Marijuana v. Alcohol

Although no one tells me, I’m positive everyone gets annoyed when I start a comment off with “I used to be a newspaper reporter and I…”

I apologize in advance but the thing is, journalists see things in this world that most people don’t. They have a unique perspective and a more informed perspective than those who are content to just watch TV news.

I say all of this before talking about something that I haven’t before and that’s drugs. Obama said in a recent New Yorker article that marijuana is perhaps not the pariah on society that it was painted to be in the likes of Reefer Madness. While it could be a gateway drug and is damaging to your lungs, it doesn’t cause as much ill effects on the body and on society as previously advertised. There’s all kinds of research about the subject. Some say marijuana’s bad. Others say it’s not that bad.

I won’t profess to know one way or the other. I’ve never toked up nor have I smoked a cigarette in my entire life. Watching my grandfather wither up and die from lung cancer solved that problem for me.

I do however, drink. Not excessively but regularly.

As a newspaper reporter I witnessed a lot of the things that go wrong when it comes to alcohol and drugs. One of my responsibilities with some of the papers I worked for was covering the courtroom. Most every single murder case I covered involved alcohol and/or drugs in some manifestation. Either the victims or the killer were on drugs, buying drugs, selling drugs or fighting over drugs. As far as alcohol is concerned many times killer was drunk or had been drinking.

Then there are the manslaughter cases from drunk-driving fatalities. There’s a lot of those, especially in Texas. The trials were especially painful to watch because, unlike homicides, there’s no real explanation for someone dying in a drunk-driving wreck. With a murder, there’s some known motivation. With intoxicated manslaughter, it’s really about chance. The victim just happened to be in the wrong place at the wrong time and then, poof, their gone.
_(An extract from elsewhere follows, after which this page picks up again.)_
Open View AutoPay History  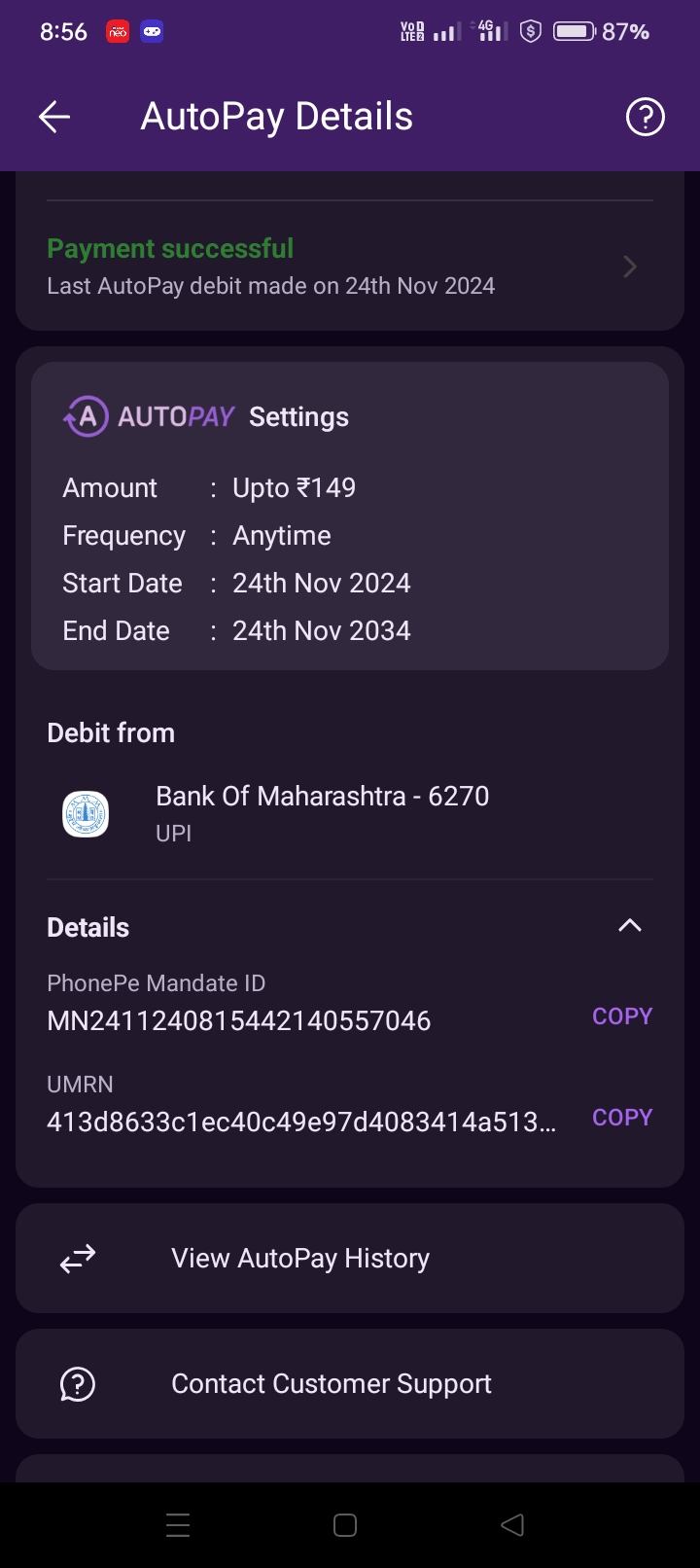click(x=300, y=1259)

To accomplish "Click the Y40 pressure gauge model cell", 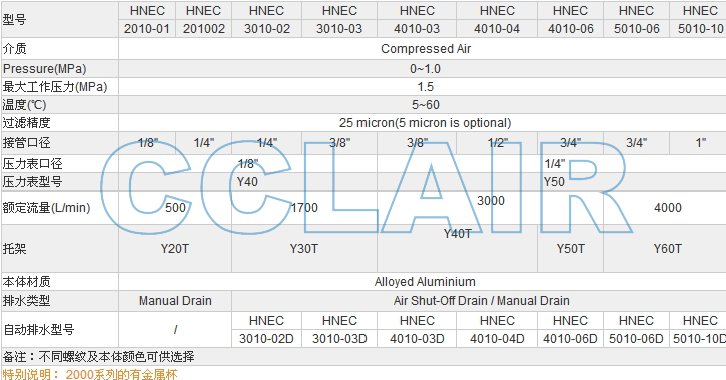I will [247, 181].
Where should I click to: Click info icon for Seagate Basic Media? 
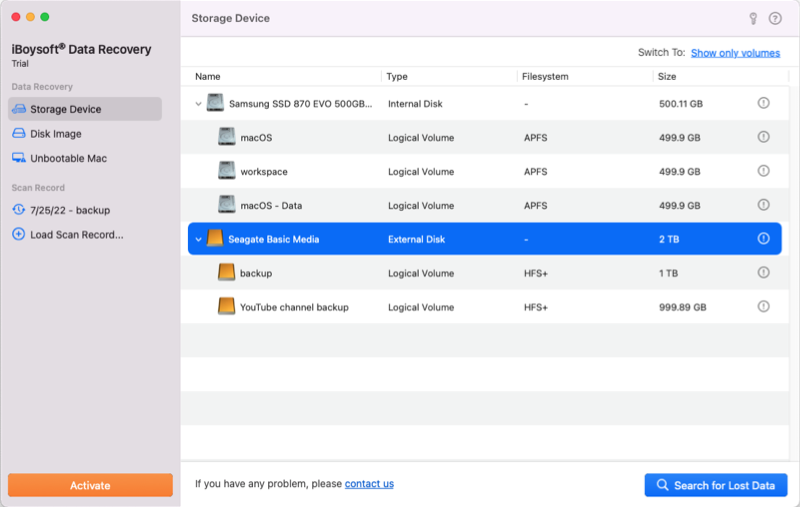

Like it or not, alcohol is part of American culture but it is also an element of many heinous things that happen in the criminal justice system. Aside from the wreck deaths and the murders, there’s an untold number of domestic violence, assaults, robberies and more that are fueled by people with alcohol in their system.

While it was a prevalent theme in many of the cases I covered, one thing that I didn’t see a lot of were suspects who committed crimes while under the influence of marijuana. I’m not saying that it never happened, just that it was exceedingly rare.

There’s two ways of looking at that, of course. One is marijuana isn’t much of a factor because it isn’t legal and therefore less people use it than alcohol. True. The other way of looking at it is (and I’ll borrow the pro-gun lobby logic here) criminals don’t follow the law thus they’re more than likely to light one than regular people and thus more likely to commit crime while under the influence.

Regardless of how you look at it, it’s not something that you see a lot of when it comes to people who commit crime and their mental state. Yes it does happen but not near as often as you see with alcohol.

So why are so people fighting the legalization? My guess is they’ll use the point of view that if it’s legal more people will use it thus leading to more crime, etc, etc. These detractors are more than likely conservative and the same people who use the criminals-are-criminals-and-don’t-follow-the-law-anyway argument when it comes to the gun control measures that they oppose.

Why is it that alcohol is acceptable to use and marijuana is not? A close look at the criminal justice system will show that alcohol seemingly has a more damaging effect on society and yet it is legal.

With Washington and Colorado blazing a new trail with their legalization laws, time will tell if marijuana will create the rise in crime some believe will happen.

I’m guessing it won’t. Some people are happy drunks. Some people are mean drunks. You’ve never heard of a mean pothead.



  1. Follow the money.

    “Man smokes four joints and beats his wife to death.”<<<<<You'll never read that headline (unless the joints were laced).

    1. I never said that it was NEVER the case marijuana was a factor. It is rare, is what I said.

      So far as the money, I’m pretty certain alcohol distributors as well as the pharmaceutical companies have plenty to go around if they were to try and fight this. They would have market share to lose.